> _Work instruction_:
The records that follow must be repeated exactly, minus the images.

> _Stored items_:
- - - -

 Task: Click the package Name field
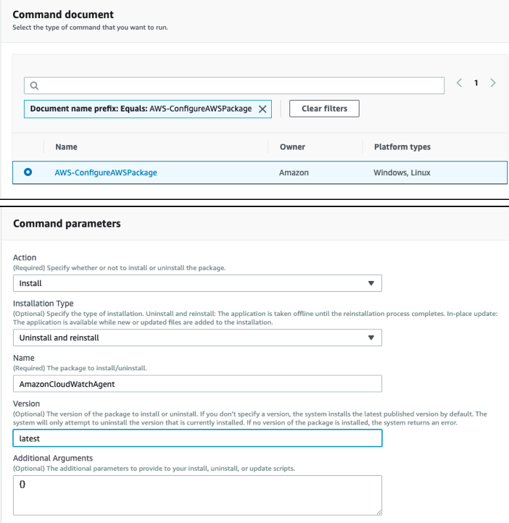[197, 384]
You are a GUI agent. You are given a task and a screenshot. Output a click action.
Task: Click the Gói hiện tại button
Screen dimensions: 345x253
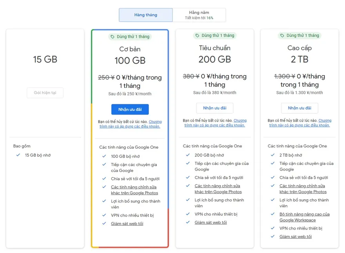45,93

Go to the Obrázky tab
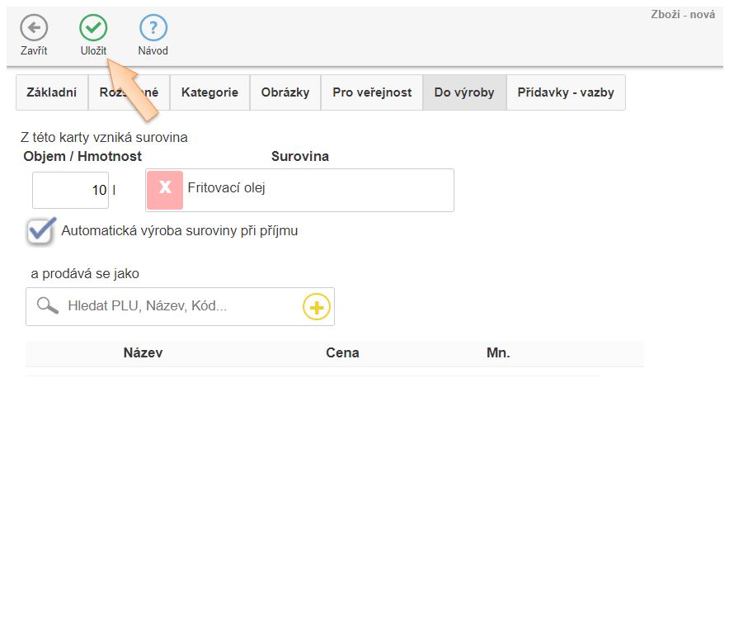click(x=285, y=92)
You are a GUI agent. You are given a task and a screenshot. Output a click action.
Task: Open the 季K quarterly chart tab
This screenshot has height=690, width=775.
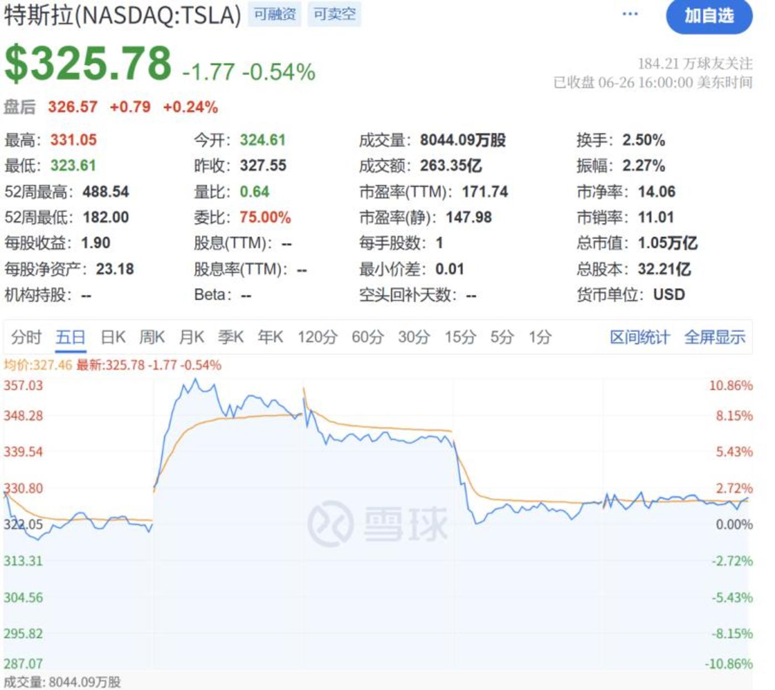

- - - -

> _Written response_:
 Task: Click the package Name field
[197, 384]
You are a GUI agent. You are given a task and a screenshot. Output a click action.
Task: Click the Gói hiện tại button
Screen dimensions: 345x253
45,93

Go to the Obrázky tab
click(x=285, y=92)
You are a GUI agent. You are given a task and a screenshot. Output a click action.
Task: Open the 季K quarterly chart tab
This screenshot has height=690, width=775.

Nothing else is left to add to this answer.